### Exercise details
Nothing outside the range below should be printed. Output exactly the lines from the line with "Sven har fått sitt första cert (1193, 191)" to the line with "Purchase a Gift Certificate (657, 844)", both included.

### Records shown
+--

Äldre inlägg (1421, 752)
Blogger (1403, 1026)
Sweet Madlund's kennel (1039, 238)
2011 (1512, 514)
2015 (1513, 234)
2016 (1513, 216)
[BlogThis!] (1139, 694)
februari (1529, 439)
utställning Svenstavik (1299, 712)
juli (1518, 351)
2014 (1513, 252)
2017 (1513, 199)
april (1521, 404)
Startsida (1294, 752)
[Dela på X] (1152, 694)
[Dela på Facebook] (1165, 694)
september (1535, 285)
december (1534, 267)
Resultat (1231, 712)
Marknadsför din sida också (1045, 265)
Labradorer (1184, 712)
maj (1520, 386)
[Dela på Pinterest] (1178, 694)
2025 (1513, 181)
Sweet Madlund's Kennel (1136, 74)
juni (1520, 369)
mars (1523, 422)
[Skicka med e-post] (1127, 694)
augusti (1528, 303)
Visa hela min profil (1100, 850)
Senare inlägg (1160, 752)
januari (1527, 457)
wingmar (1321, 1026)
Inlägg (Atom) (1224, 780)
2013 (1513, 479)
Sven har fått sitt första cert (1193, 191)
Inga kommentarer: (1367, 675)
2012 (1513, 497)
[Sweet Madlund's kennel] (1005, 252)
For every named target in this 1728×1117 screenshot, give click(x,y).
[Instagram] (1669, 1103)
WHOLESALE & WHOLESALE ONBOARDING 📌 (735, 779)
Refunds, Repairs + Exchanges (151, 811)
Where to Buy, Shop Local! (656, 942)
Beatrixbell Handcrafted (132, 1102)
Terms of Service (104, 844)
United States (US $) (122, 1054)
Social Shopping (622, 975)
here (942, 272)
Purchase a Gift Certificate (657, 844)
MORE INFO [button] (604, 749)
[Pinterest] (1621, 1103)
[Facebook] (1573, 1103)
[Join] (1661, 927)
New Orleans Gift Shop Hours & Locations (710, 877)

+--

### Answer box
Sven har fått sitt första cert (1193, 191)
Inga kommentarer: (1367, 675)
2012 (1513, 497)
[Sweet Madlund's kennel] (1005, 252)
For every named target in this 1728×1117 screenshot, give click(x,y).
[Instagram] (1669, 1103)
WHOLESALE & WHOLESALE ONBOARDING 📌 (735, 779)
Refunds, Repairs + Exchanges (151, 811)
Where to Buy, Shop Local! (656, 942)
Beatrixbell Handcrafted (132, 1102)
Terms of Service (104, 844)
United States (US $) (122, 1054)
Social Shopping (622, 975)
here (942, 272)
Purchase a Gift Certificate (657, 844)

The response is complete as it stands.